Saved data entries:
══════════════════════════════
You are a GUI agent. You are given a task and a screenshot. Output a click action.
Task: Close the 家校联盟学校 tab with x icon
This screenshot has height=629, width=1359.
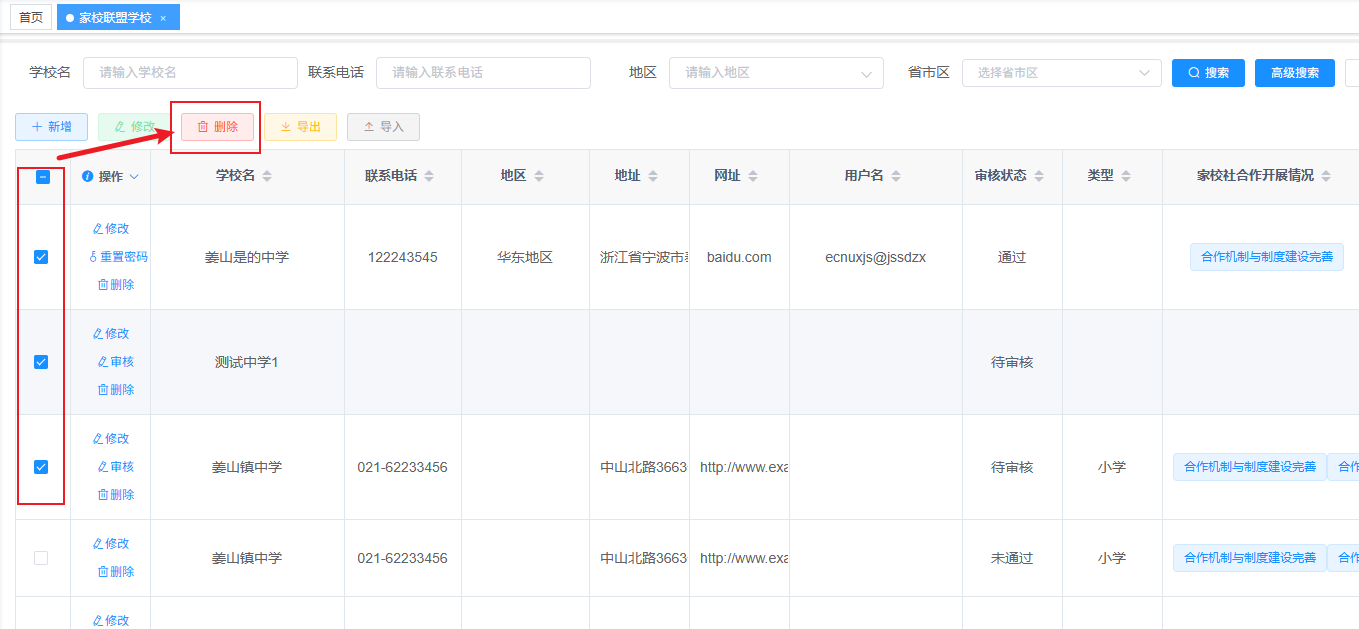pos(163,18)
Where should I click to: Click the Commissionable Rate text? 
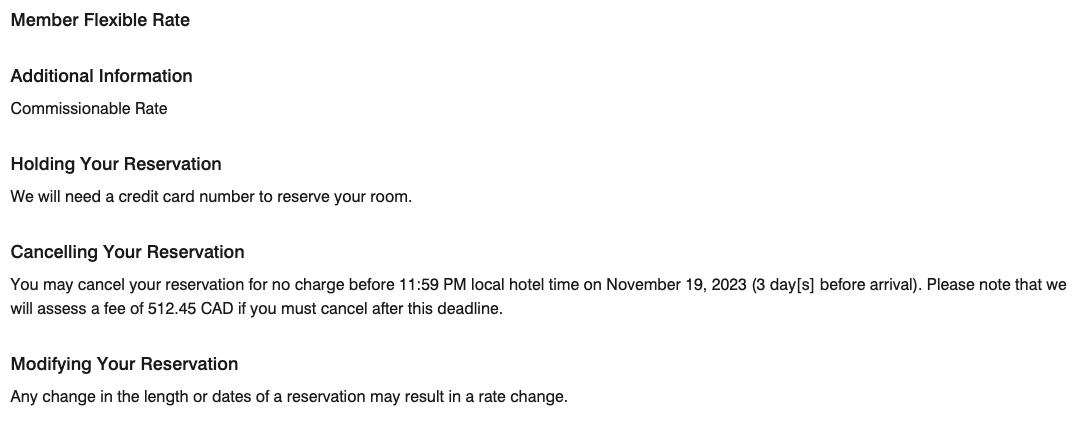click(x=89, y=109)
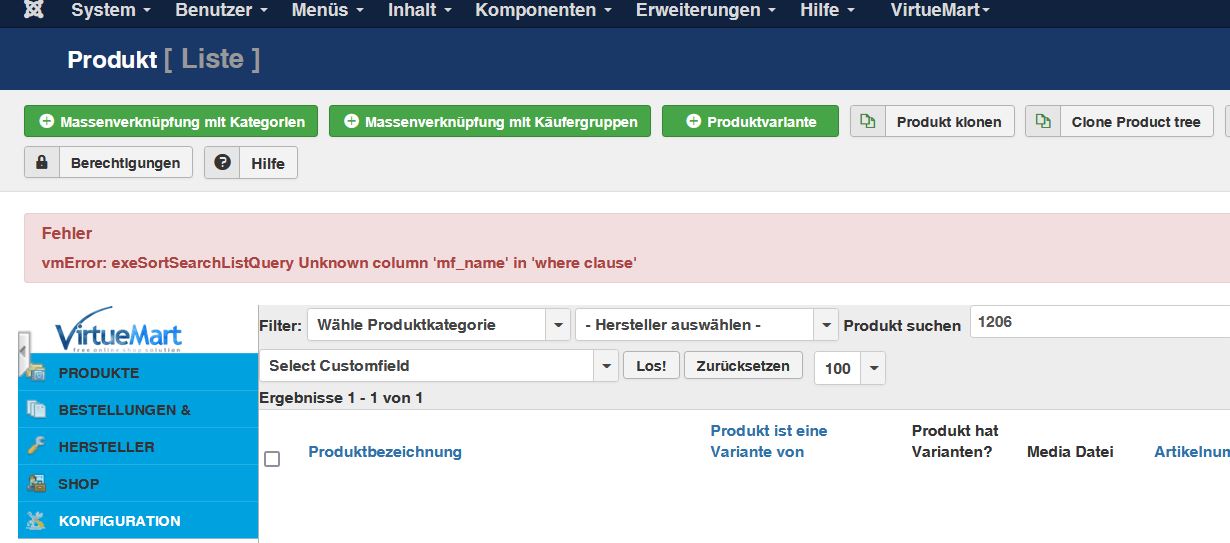Click the Clone Product tree icon
The height and width of the screenshot is (543, 1230).
click(x=1043, y=122)
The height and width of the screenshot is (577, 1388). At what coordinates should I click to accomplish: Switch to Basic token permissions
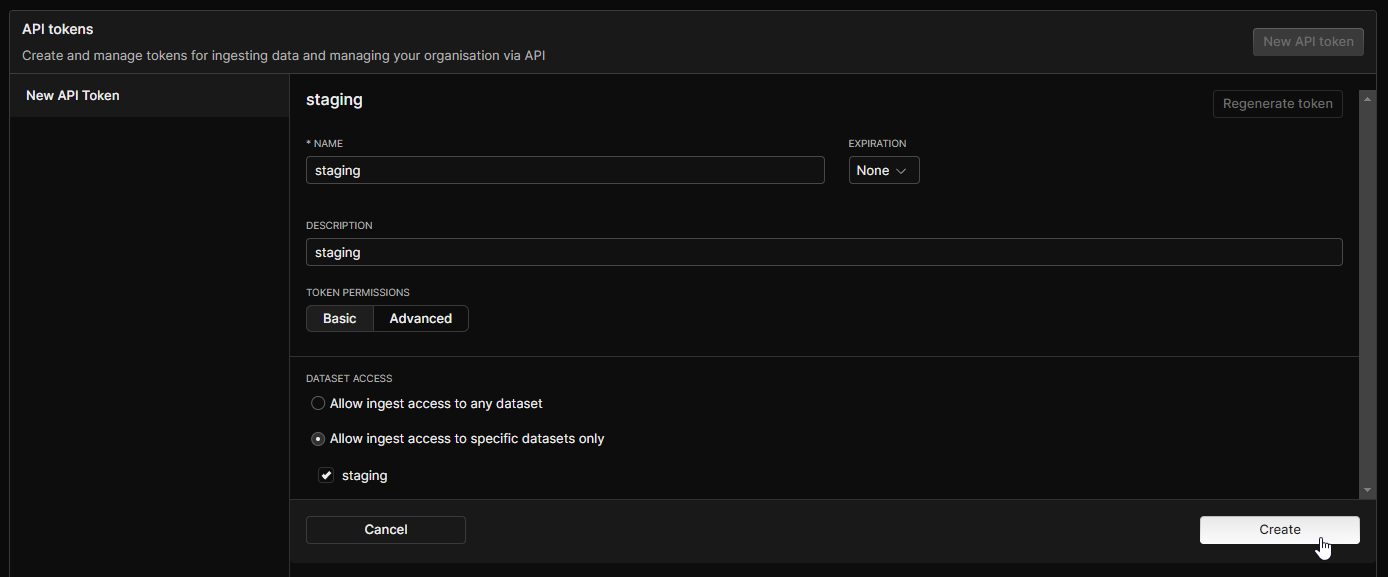(x=339, y=319)
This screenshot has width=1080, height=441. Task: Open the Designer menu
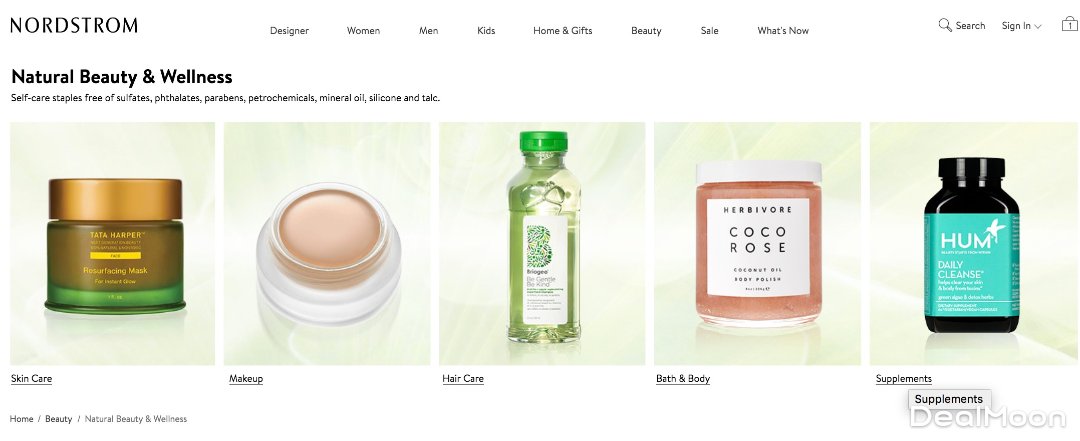coord(289,30)
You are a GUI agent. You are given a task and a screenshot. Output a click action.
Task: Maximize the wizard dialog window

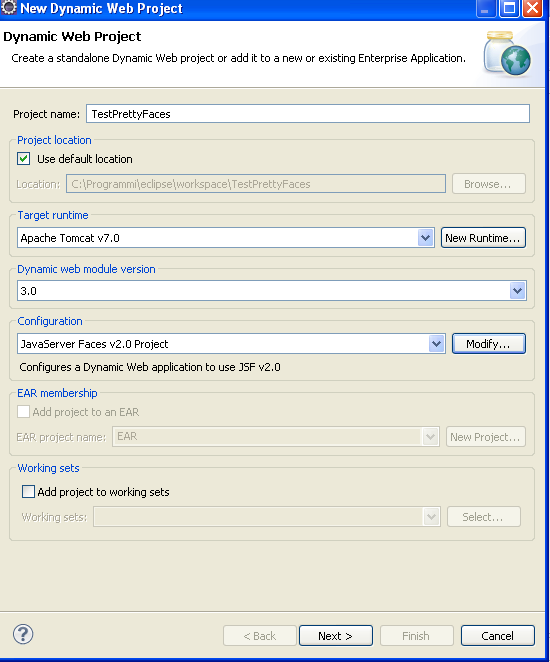coord(509,8)
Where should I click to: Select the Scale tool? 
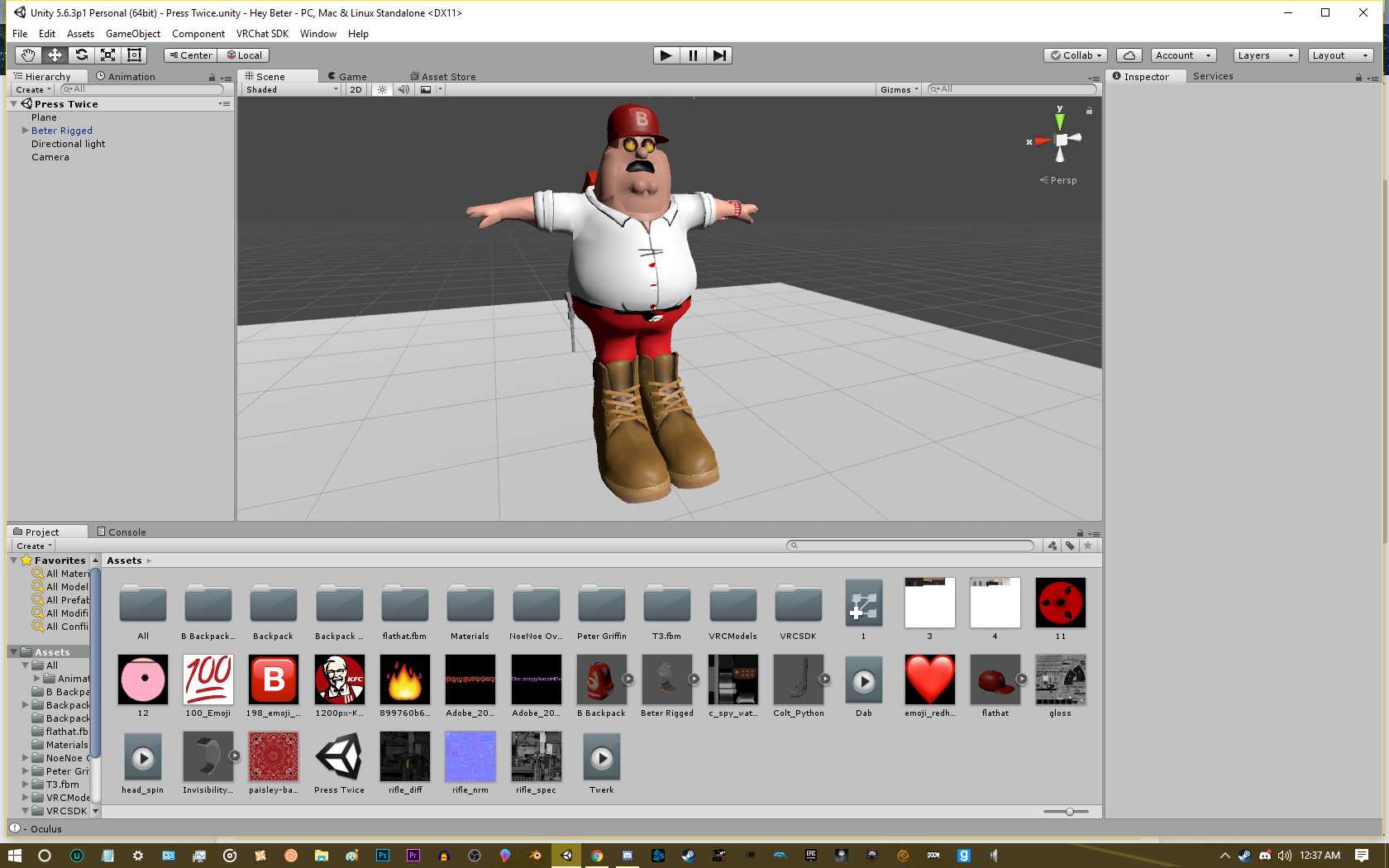107,55
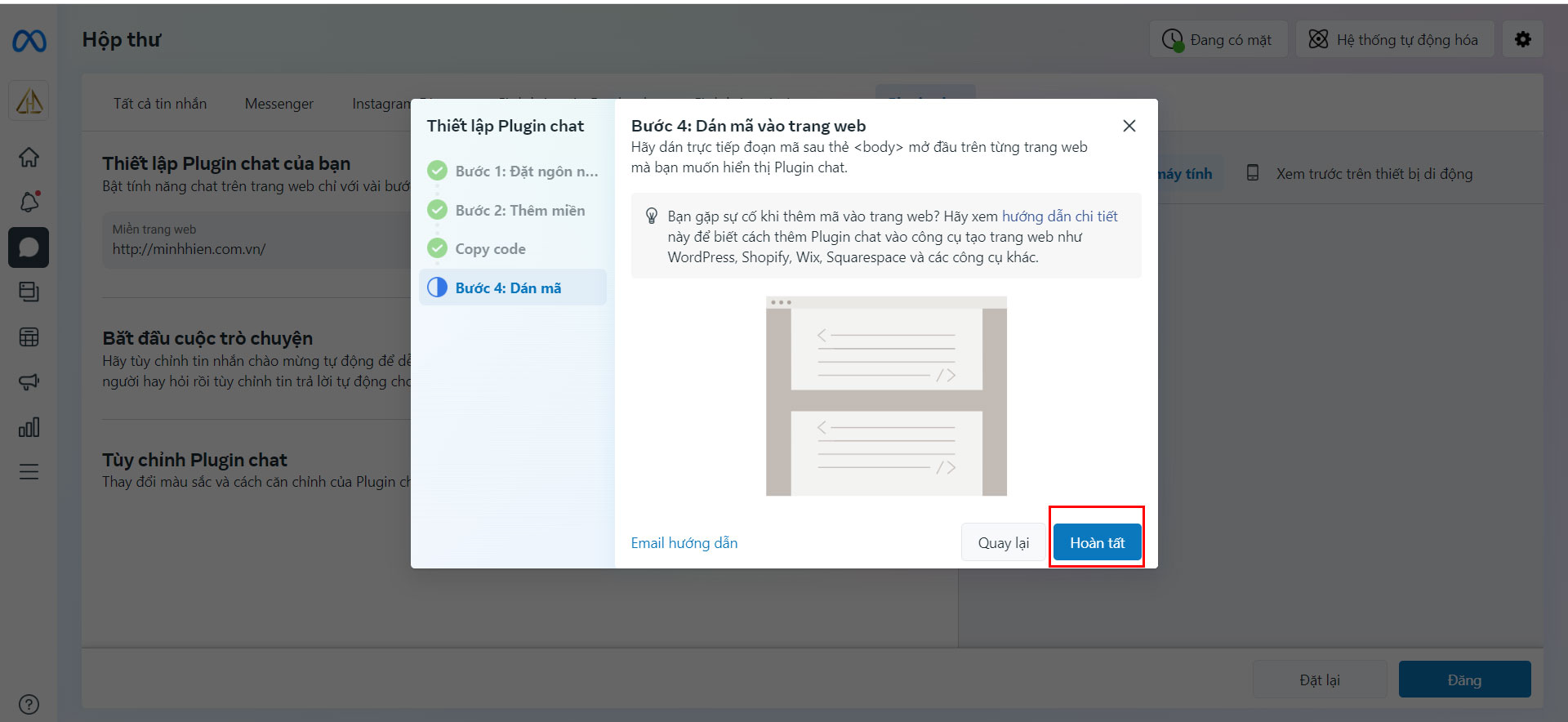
══════════════════════════════
Problem statement:
Give the data again exactly. Keep the images out.

Answer to this task:
You are a GUI agent. You are given a task and a screenshot. Output a click action.
Task: Close the 家校联盟学校 tab with x icon
This screenshot has height=629, width=1359.
pos(163,18)
Where should I click to: Click the Commissionable Rate text? 
click(x=89, y=109)
Click the Clone Product tree icon
The height and width of the screenshot is (543, 1230).
click(x=1043, y=122)
The height and width of the screenshot is (577, 1388). At what coordinates should I click to accomplish: Switch to Basic token permissions
(x=339, y=319)
This screenshot has width=1080, height=441. Task: Open the Designer menu
coord(289,30)
You are a GUI agent. You are given a task and a screenshot. Output a click action.
Task: Maximize the wizard dialog window

coord(509,8)
Where should I click to: Select the Scale tool? 
107,55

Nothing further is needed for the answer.